● **What you need to do**
Copy the part that opens with the line containing "This screenshot has height=2277, width=1425." and closes with the line containing "coord(468,2098)", switching "Oklahoma" to "Texas" and keeping everything else the same.

● **Dataset entries**
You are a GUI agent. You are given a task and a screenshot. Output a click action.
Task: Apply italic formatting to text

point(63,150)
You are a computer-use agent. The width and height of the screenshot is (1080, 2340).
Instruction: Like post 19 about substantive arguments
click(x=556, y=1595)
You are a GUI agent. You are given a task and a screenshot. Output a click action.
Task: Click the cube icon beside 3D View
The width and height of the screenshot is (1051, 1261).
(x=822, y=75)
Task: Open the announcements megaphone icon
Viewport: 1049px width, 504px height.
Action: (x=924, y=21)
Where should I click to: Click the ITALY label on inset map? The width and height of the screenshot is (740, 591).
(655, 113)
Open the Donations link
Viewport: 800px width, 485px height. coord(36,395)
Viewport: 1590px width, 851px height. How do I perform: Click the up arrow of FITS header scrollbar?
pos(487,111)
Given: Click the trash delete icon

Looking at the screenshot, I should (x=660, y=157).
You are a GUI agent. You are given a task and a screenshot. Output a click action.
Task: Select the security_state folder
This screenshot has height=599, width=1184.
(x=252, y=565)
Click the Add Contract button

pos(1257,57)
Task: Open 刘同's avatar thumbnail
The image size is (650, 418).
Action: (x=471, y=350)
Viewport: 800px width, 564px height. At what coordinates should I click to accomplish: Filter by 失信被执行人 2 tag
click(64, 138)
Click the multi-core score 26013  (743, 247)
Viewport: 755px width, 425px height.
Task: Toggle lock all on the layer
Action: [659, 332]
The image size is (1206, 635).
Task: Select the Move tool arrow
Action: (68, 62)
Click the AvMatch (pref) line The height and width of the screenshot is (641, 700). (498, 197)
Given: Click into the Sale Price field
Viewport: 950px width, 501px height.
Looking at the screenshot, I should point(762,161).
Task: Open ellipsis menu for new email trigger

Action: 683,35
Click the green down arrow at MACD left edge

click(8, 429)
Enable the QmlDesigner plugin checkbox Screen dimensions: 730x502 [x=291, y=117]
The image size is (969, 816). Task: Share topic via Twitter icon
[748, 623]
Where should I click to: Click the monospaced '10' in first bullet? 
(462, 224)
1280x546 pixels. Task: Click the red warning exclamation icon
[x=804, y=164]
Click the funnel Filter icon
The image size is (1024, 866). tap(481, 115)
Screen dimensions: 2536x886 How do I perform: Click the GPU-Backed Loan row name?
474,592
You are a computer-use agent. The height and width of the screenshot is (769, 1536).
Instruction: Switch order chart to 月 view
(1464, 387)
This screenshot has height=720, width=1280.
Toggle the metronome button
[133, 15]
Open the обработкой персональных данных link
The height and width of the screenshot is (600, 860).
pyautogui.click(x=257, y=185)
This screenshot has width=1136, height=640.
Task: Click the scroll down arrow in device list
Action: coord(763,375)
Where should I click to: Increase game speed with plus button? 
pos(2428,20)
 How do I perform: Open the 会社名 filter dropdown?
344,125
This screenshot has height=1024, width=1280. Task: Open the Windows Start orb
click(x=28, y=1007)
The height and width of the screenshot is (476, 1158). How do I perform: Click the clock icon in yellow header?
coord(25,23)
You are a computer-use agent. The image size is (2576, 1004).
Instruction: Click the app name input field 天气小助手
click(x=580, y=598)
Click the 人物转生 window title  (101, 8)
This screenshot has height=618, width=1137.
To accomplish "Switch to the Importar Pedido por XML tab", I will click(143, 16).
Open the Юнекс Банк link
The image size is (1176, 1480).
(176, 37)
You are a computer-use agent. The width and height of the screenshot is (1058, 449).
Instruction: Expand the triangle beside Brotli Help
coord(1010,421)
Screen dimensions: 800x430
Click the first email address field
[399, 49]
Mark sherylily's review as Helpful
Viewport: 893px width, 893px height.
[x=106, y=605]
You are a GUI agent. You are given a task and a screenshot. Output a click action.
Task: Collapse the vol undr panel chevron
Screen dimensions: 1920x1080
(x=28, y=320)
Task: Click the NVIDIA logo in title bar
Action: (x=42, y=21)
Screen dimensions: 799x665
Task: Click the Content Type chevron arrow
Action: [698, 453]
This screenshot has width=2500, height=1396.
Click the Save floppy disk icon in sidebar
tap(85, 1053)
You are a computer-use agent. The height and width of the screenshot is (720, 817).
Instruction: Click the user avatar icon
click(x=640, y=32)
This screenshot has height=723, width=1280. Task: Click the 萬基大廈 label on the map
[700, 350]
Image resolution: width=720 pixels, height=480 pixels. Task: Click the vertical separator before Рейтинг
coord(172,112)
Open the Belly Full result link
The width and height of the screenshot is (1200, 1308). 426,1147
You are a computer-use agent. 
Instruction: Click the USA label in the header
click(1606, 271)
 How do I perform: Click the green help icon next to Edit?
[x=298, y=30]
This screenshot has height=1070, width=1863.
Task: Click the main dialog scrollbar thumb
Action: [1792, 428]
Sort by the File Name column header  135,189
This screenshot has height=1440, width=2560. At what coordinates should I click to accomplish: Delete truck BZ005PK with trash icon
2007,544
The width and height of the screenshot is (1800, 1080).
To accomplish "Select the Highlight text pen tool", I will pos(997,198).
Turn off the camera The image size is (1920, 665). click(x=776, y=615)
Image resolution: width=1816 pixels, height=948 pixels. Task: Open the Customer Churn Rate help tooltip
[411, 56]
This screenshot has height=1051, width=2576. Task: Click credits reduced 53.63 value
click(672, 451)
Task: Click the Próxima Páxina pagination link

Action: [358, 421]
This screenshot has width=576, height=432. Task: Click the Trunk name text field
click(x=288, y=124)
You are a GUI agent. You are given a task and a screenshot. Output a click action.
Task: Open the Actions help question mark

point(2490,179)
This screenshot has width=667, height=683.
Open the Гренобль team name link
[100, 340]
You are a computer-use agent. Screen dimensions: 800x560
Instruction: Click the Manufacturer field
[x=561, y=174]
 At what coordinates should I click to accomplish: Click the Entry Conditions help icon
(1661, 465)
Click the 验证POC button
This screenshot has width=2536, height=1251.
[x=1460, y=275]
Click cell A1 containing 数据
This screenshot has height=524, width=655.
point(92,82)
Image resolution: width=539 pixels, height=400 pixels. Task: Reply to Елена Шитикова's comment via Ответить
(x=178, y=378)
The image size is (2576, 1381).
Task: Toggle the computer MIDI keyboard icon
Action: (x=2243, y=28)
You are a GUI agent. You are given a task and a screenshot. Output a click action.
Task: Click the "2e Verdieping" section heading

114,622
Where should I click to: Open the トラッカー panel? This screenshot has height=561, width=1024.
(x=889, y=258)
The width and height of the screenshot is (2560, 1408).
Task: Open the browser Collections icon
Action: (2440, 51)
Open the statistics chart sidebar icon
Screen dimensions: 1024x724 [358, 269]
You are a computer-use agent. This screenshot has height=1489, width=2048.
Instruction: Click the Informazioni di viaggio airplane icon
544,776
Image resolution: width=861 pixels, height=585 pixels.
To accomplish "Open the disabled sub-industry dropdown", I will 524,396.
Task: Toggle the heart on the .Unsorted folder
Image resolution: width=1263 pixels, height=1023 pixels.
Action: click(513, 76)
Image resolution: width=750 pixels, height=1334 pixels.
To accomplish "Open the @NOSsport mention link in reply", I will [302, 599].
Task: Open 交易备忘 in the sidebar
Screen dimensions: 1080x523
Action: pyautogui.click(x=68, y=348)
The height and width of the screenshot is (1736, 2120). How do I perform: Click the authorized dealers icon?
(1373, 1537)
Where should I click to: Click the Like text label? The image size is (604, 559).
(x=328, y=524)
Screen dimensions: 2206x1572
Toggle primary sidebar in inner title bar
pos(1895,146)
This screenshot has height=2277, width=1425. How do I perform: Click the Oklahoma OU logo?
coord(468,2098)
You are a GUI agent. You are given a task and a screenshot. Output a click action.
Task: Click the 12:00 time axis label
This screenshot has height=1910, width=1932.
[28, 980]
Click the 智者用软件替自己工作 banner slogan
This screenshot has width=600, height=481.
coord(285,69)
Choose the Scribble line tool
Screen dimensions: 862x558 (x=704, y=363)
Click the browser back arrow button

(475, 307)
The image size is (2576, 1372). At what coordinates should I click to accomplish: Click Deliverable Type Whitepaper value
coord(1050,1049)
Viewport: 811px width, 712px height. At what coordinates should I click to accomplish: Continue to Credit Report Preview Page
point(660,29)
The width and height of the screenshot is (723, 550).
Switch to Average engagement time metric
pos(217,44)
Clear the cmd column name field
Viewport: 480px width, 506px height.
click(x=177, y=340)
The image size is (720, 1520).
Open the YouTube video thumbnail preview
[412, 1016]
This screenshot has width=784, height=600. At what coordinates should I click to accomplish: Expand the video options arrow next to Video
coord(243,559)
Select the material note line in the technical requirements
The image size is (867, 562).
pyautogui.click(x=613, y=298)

● **Reply to the task**
This screenshot has height=2277, width=1425. How do I perform: Click the Texas OU logo?
coord(468,2098)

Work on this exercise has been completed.